Ultra-low carrier density superconducting bolometers with single photon sensitivity based on magic-angle twisted bilayer graphene

TL;DR

This paper demonstrates that magic-angle twisted bilayer graphene superconductors can detect single infrared photons due to their ultra-low carrier density, enabling highly sensitive quantum sensors and bolometers.

Contribution

It reveals the photon-induced destruction of superconductivity in MATBG and explores its potential for single photon detection and quantum sensing applications.

Findings

Single infrared photon absorption destroys superconductivity in MATBG.

Device can function as a single photon detector with Poissonian click statistics.
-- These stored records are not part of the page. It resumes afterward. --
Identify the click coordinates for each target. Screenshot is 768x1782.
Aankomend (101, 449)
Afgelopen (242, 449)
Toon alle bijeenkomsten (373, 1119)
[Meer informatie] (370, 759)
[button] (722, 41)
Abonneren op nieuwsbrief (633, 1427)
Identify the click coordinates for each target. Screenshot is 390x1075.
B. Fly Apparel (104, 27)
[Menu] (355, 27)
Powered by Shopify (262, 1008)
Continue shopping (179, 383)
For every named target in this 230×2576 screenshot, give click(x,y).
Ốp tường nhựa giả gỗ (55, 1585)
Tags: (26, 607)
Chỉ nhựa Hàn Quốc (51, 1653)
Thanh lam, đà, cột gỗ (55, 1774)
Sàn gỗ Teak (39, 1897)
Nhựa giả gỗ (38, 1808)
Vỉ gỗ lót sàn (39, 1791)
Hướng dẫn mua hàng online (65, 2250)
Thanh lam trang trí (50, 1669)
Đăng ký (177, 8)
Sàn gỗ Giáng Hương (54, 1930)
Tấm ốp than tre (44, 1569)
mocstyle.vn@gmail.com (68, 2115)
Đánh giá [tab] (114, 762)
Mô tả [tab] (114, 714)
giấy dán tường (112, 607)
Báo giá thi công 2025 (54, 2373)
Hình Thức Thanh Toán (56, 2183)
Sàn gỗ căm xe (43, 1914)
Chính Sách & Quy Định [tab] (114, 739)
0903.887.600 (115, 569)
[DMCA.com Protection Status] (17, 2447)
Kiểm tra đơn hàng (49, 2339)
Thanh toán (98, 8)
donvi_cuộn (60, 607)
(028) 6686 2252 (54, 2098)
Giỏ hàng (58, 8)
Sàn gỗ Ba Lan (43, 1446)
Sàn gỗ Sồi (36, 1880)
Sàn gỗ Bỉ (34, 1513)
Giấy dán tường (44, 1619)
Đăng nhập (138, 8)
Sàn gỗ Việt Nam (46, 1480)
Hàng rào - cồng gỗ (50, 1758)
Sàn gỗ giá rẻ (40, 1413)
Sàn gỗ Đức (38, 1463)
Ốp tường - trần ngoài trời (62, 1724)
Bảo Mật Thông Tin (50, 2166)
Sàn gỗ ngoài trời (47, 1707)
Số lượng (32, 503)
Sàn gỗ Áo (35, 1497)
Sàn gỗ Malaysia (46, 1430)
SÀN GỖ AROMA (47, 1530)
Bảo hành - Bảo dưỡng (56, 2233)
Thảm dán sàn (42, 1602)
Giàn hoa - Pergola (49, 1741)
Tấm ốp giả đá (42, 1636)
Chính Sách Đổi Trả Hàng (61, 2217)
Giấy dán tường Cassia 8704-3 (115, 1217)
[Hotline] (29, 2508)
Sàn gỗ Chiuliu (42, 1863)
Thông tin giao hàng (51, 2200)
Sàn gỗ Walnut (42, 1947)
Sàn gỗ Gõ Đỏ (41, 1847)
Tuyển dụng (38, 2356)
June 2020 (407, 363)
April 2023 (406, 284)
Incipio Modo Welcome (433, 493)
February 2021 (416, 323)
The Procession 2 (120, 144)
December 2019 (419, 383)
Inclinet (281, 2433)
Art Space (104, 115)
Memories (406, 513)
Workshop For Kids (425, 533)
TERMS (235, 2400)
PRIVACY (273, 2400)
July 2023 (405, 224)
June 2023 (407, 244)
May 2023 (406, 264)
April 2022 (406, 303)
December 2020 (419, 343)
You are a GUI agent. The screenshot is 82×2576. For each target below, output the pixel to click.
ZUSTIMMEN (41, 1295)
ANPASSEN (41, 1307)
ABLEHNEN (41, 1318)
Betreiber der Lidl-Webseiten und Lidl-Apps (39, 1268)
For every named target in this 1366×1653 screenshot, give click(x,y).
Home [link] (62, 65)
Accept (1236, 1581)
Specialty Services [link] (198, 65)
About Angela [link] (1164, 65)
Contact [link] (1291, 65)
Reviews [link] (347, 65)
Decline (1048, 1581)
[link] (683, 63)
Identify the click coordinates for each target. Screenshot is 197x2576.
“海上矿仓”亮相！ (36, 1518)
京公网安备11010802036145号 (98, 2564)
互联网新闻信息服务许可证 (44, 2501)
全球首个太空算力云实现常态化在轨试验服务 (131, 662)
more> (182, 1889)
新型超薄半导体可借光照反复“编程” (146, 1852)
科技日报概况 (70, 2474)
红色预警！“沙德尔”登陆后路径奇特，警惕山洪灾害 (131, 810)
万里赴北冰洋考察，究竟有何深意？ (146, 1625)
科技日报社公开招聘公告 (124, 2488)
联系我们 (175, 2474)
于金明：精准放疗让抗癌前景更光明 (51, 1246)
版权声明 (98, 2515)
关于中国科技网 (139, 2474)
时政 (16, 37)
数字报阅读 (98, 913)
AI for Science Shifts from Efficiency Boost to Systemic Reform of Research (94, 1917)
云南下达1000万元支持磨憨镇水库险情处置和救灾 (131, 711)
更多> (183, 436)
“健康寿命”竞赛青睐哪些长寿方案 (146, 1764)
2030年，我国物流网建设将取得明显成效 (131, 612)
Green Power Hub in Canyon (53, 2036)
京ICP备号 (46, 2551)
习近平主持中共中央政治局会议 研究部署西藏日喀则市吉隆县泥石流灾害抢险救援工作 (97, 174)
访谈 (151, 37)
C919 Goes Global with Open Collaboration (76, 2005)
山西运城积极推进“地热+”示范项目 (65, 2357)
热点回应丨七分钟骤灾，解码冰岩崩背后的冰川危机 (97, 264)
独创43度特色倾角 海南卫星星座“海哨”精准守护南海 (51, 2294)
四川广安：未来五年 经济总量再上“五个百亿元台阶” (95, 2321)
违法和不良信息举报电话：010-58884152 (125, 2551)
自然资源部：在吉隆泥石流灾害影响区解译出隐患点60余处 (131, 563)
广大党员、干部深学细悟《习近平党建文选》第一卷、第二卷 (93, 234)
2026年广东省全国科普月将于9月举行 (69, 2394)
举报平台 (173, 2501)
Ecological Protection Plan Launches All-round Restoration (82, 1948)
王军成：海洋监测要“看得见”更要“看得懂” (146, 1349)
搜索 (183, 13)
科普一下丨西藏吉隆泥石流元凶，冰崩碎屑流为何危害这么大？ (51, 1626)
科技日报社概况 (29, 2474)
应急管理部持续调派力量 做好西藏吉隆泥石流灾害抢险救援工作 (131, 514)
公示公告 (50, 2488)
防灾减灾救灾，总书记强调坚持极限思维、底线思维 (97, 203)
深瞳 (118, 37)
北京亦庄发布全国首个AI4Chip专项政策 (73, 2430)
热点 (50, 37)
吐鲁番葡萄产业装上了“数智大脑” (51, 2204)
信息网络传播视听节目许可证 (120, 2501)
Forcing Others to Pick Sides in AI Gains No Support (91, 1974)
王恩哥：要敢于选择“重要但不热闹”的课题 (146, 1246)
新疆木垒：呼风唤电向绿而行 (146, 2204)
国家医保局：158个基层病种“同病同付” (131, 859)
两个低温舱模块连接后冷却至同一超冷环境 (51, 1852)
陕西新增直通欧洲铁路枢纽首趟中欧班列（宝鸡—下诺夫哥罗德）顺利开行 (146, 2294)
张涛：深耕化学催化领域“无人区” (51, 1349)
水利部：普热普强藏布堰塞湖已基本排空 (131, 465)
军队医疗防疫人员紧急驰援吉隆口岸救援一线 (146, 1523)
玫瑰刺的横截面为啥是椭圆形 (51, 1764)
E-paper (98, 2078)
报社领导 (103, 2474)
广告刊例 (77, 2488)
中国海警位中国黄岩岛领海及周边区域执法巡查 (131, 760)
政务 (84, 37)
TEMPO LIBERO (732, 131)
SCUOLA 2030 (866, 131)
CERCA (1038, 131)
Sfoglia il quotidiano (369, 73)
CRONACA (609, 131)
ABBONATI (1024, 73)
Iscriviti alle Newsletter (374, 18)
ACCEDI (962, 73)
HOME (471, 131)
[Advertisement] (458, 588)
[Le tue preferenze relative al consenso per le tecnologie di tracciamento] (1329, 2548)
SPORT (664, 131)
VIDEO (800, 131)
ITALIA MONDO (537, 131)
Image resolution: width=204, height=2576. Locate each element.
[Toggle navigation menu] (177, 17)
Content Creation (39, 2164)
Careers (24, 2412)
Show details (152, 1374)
Ultra-low carrier density leads to record-breaking sensitivity for quantum sensing.

Abstract

The superconducting (SC) state of magic-angle twisted bilayer graphene (MATBG) shows exceptional properties, as it consists of an unprecedentedly small electron (hole) ensemble of only ~ 10 power 11 carriers per square centimeter, which is five orders of magnitude lower than in traditional superconductors. This results in an ultra-low electronic heat capacity and kinetic inductance of this truly two-dimensional SC, and provides record-breaking key parameters for a variety of quantum sensing applications, in particular in thermal sensing and single photon detection (SPD), which traditionally exploit thermal effects in nanostructured superconducting thin films. In this work, we systematically study the interaction of the superconducting state of MATBG with individual light quanta. We discover full destruction of the SC state upon absorption of a single infrared photon even in a 16 square micrometer sized device, which showcases its exceptional bolometric sensitivity. Upon voltage biasing close to its critical current, we further show that this non-optimized device can be used as a SPD, whose click-rate is proportional to the number of absorbed photons, following Poissonian statistics. Our work offers insights into the MATBG-photon interaction and shows up pathways to use low-carrier density graphene-based superconductors as a new platform for developing revolutionary new quantum devices and sensors.